How SCR Improves Shoulder Function
The SCR technique counteracts the loss of support caused by a deficient rotator cuff by rebuilding the superior capsule, which is crucial for proper joint mechanics. This procedure aims to:
- Stabilise the Shoulder: The reconstructed capsule helps maintain the correct positioning of the humeral head within the glenoid socket.
- Reduce Pain: Restoring stability and proper mechanics can alleviate pain associated with rotator cuff deficiency.
- Enhance Function: Patients may experience an improved range of motion and overall shoulder function following SCR.
The SCR Procedure
Typically performed arthroscopically, SCR involves using a small camera (arthroscope) to visualise the shoulder joint. This allows the surgeon to assess damage and perform the reconstruction through small incisions. Here’s a general overview of the steps:
- Patient Positioning and Anesthesia: The patient is positioned, and regional and/or general anaesthesia is administered.

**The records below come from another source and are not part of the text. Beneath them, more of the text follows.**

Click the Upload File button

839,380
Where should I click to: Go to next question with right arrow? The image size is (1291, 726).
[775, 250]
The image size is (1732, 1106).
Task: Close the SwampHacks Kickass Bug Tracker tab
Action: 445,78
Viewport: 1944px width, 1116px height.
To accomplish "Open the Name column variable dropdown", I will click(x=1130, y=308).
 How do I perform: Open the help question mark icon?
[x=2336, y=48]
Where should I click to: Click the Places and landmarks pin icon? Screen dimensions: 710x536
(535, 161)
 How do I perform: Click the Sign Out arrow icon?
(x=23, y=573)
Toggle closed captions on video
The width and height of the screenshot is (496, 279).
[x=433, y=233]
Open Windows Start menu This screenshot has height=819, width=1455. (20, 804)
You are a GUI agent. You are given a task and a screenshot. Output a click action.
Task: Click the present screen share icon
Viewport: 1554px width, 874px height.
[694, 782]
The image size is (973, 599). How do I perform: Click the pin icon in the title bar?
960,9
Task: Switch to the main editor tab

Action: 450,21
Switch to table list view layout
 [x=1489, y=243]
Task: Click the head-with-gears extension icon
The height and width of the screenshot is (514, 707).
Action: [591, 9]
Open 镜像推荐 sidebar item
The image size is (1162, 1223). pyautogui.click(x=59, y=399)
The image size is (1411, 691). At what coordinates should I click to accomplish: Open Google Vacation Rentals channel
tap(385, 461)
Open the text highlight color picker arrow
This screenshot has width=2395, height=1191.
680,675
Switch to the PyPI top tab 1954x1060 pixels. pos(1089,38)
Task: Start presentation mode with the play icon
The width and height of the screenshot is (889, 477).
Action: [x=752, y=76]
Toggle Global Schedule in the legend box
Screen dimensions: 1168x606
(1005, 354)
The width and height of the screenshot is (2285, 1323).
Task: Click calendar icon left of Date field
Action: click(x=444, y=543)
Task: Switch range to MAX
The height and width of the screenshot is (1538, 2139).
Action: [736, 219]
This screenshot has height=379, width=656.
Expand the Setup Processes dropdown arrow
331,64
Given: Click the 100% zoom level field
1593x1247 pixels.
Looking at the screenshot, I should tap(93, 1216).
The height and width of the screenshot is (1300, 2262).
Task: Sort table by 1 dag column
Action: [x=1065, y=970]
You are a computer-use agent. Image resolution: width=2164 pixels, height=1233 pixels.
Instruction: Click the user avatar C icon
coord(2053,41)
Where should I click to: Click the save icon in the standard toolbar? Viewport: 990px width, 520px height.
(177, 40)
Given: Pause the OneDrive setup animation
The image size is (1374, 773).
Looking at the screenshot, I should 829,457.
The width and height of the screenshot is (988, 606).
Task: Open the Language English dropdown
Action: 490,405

- Arthroscopic Access: Small incisions are made to insert the arthroscope and specialised surgical instruments.
- Joint Assessment and Preparation: The shoulder joint is examined, and any necessary debridement or partial rotator cuff repair is performed.
- Bone Preparation: The bone surfaces on the glenoid (socket) and humerus (upper arm bone) are prepared to receive the graft.
- Anchor Placement: Suture anchors are inserted into the bone to secure the graft.
- Graft Placement and Fixation: A strong graft, often a porcine graft, is passed into the joint and secured to the prepared bone using the previously placed sutures. The surgeon ensures the graft is well-secured to the humeral head.
- Graft Securement: The suture strands are further secured by lateral anchors (double-row technique). The peripheral edges of the graft (anteriorly and posteriorly) are secured to the native remnant tissue to relink the construct.
- Final Assessment and Closure: The surgeon performs a final evaluation of the reconstruction and closes the incisions.
Conclusion
Following SCR, the shoulder is immobilised in a sling for approximately six weeks, with physiotherapy guiding recovery. It presents a viable surgical option for suitable patients seeking improved shoulder biomechanics and pain reduction, potentially enabling a return to higher levels of activity.